Exercise details => Collect every line in the entries below that contains the string "resolution", and copy each one out in full. Case counts.

---------- Material for this exercise

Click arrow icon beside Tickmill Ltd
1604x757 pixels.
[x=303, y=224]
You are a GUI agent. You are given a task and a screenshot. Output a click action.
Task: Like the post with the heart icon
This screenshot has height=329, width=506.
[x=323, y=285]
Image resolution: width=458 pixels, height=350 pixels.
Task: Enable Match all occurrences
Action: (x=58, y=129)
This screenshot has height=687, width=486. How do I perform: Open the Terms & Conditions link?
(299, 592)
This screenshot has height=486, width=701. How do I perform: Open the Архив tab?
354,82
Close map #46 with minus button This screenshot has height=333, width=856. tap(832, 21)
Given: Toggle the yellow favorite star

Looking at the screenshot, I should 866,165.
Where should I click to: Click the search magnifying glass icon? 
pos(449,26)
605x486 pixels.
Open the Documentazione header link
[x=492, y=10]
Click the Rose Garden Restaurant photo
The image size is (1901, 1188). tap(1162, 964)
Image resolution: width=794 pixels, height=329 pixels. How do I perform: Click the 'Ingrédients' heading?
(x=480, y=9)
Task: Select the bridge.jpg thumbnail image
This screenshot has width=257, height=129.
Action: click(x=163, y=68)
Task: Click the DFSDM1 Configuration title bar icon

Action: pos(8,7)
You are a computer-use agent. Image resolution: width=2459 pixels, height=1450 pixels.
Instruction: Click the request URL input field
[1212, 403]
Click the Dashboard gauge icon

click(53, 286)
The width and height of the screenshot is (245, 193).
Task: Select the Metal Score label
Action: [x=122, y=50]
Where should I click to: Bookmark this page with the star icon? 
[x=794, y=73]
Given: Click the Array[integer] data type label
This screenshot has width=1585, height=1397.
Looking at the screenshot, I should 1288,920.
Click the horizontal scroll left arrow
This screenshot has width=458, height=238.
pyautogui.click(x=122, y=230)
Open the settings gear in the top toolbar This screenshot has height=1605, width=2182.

--------------------

Complete answer =>
Image resolution: width=458 pixels, height=350 pixels.
Image resolution: width=794 pixels, height=329 pixels. How do I perform: Click the 'Ingrédients' heading?
You are a computer-use agent. Image resolution: width=2459 pixels, height=1450 pixels.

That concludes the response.